Your goal. Work out how many lines below contain "arrow". Provide only the figure.

━━ Working data ━━

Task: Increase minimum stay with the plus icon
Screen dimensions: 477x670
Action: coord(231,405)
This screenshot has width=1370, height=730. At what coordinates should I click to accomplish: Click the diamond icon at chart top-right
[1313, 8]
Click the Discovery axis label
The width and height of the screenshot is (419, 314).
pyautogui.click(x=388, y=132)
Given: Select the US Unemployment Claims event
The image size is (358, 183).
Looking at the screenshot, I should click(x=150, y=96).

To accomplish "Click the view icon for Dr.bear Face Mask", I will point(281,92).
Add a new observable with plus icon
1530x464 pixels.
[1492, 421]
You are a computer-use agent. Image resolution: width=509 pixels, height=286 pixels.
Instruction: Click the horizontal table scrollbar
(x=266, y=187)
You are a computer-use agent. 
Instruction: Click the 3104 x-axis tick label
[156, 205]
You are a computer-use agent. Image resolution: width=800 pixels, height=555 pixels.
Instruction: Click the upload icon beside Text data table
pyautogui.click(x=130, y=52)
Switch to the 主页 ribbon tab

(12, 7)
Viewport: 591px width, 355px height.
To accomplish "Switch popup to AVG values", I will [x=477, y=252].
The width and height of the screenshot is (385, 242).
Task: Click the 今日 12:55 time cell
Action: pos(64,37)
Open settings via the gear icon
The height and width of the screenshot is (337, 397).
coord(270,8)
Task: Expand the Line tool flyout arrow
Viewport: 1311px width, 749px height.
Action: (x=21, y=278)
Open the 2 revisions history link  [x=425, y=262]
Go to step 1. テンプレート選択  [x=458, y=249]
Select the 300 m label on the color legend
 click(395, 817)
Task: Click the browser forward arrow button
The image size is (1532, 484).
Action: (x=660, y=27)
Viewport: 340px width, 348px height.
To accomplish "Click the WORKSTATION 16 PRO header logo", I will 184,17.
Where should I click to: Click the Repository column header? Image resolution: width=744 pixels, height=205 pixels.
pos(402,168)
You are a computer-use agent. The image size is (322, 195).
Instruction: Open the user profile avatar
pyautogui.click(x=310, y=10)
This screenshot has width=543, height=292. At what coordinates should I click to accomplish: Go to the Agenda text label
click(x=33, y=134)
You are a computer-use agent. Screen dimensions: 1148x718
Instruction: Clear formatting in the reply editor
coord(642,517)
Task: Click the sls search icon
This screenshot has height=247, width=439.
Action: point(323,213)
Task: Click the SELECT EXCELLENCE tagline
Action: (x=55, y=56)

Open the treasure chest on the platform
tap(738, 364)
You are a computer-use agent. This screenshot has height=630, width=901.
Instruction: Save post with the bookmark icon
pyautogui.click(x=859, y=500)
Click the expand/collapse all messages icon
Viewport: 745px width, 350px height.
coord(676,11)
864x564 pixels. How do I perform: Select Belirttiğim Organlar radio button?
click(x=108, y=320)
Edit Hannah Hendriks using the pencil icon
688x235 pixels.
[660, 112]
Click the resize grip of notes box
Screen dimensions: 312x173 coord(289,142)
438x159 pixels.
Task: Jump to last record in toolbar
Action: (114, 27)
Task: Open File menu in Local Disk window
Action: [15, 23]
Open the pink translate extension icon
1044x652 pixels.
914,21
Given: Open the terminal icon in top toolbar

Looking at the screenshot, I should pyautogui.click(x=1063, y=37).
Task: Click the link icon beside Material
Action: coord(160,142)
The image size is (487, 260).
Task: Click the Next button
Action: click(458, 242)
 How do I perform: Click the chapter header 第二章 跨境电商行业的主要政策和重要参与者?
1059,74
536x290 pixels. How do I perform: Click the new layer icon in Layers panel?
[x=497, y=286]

━━━

Final answer. 2